Senate leaders and senior members have insisted on the Upper Chamber’s authority over treaties entered into by the executive branch, although the Constitution is silent about the abrogation of such agreements.

Aquino admitted that the issue on treaty withdrawals was also discussed by members of the ConCom, led by former Chief Justice Reynato Puno, when they were reviewing the provisions of the 1987 Constitution to draft a proposed federal charter.

“The journals of the committee will reveal that the sense of the committee at the time was — the understanding was Senate’s concurrence was necessary for withdrawal,” Aquino recalled.

When asked by Senator Nancy Binay why it was not included in their recommendations to the President, Aquino said, “We were very wary about putting it in at that time, senator, because that was the time that the ICC issue was very much discussed. And we were afraid that we would be sending a signal, as a case has already been filed before the Supreme Court, that we were taking sides.”

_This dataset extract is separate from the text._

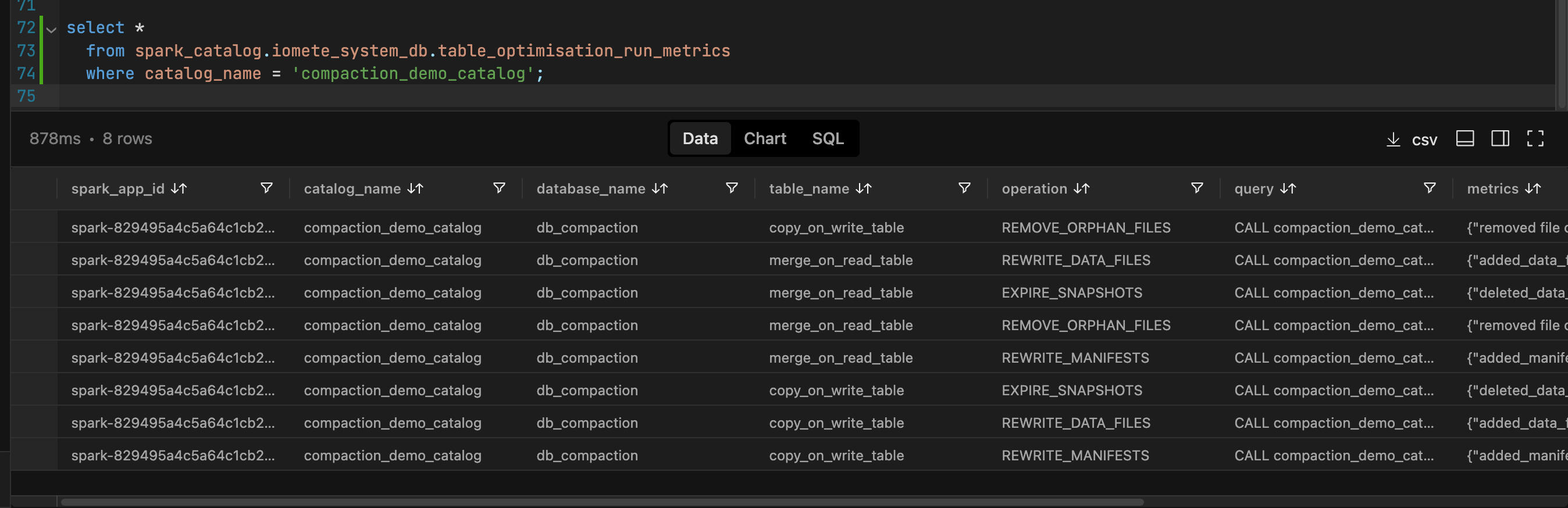Sort by database_name column
1568x508 pixels.
click(659, 188)
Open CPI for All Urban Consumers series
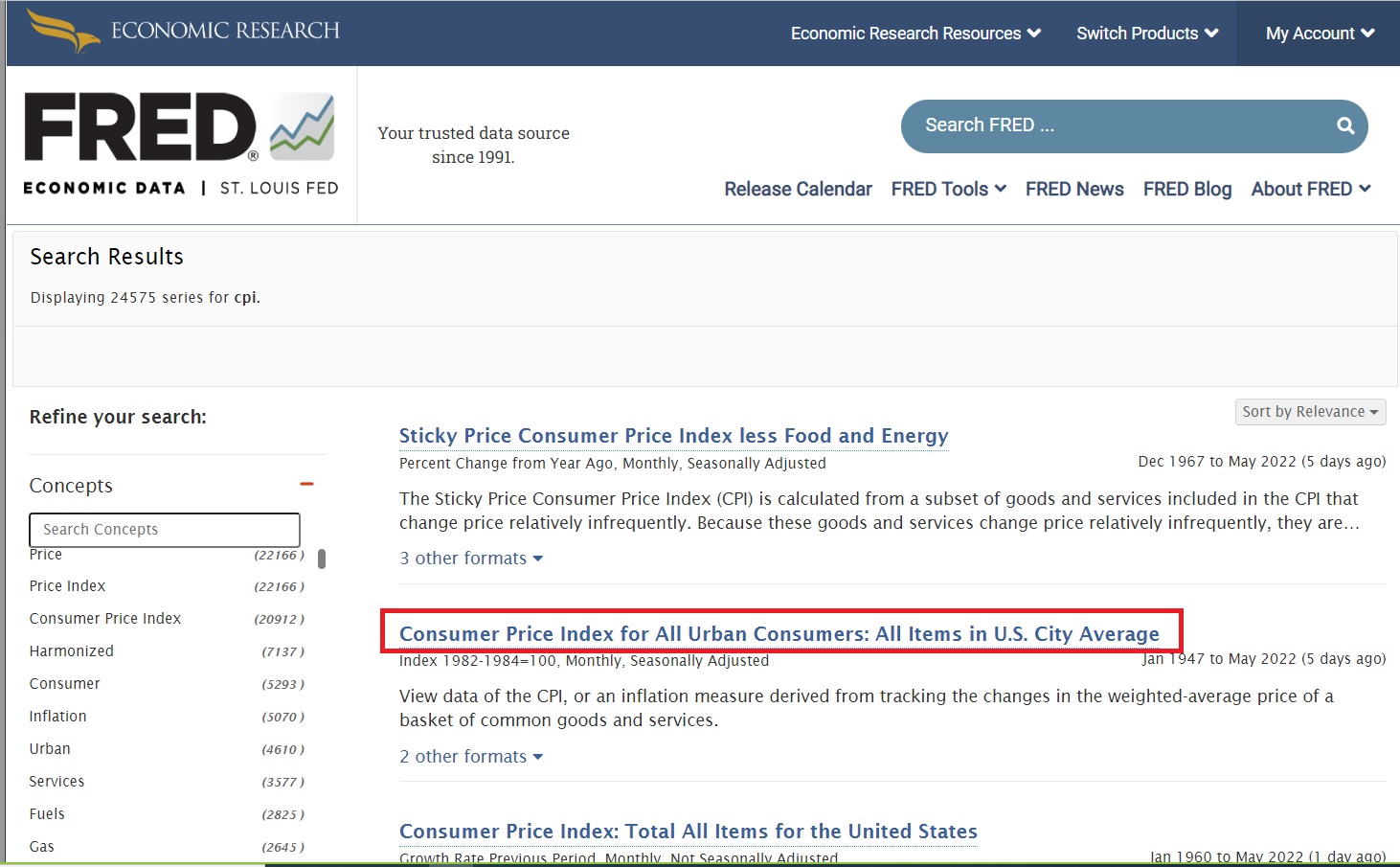The image size is (1400, 867). [x=779, y=634]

The law professor was referring to President Duterte’s March, 2018 decision to pull the Philippines out from the International Criminal Court (ICC) after it started its examination on the high number of killings being attributed to his war on drugs.

The move was then being questioned by human rights advocates and opposition senators, including Senate Minority Leader Franklin Drilon, who sought to invalidate Duterte’s decision for its lack of Senate concurrence.

“But we let it remain on the records, that that’s our sense. It was our understanding as a committee that Senate concurrence was necessary for withdrawal,” Aquino reiterated to the Senate foreign relations panel.
The 1987 Constitution states that “No treaty or international agreement shall be valid and effective unless concurred in by at least two-thirds of all the Members of the Senate.”

It did not provide for rules on the termination of treaties.

In Thursday’s Senate hearing, the Department of Foreign Affairs maintained that President Duterte is the “single authority” on the country’s foreign policy and external affairs. Assistant Secretary Igor Bailen said the role of the Senate over treaties, under the Constitution, is limited only to the ratification.

Aquino, however, warned the government about the consequences of insisting on this position.

“If we maintain the proposition that the President alone, or the President has unilateral power to bring about the revocation of treaties or the denunciation, then the consequences that he can unilaterally withdraw the Philippines from the United Nations or even [from]…ASEAN, a consequence which would not only be disturbing, but also absurd,” he said in his opening statement.

He said that while the Constitution was silent about the abrogation of treaties, other countries like the US have recognized the authority of Congress, particularly the Senate in the termination of treaties.

“We are, after all, heirs to the American Constitution, and the provenance of the treaty provision of the Philippine Constitution is clearly American, and the American Constitution is likewise silent,” he said.

“And its silence is not intended to confer power to the President alone, because for the first few years, in fact for the first few decades of American history, the cancellation of treaties was a congressional function, rather than a presidential function,” he pointed out.

He cited, for instance, the objections to former US President James Carter’s attempt in 1978 to withdraw from the Mutual Defense Treaty with Taiwan without the concurrence of their Senate. It has not been settled to date, Aquino said, as the US Supreme Court has not yet ruled on the issue.

“Because it is both a creation of Congress, through the Senate, and of the President, the President cannot claim sole power to withdraw from than legal order,” he said, referring to the treaty.

Aquino also echoed Drilon’s position that the “mirror principle” should apply to the withdrawal of treaties.

The ConCom ceased operations in 2018 after submitting its proposed federal charter to President Duterte.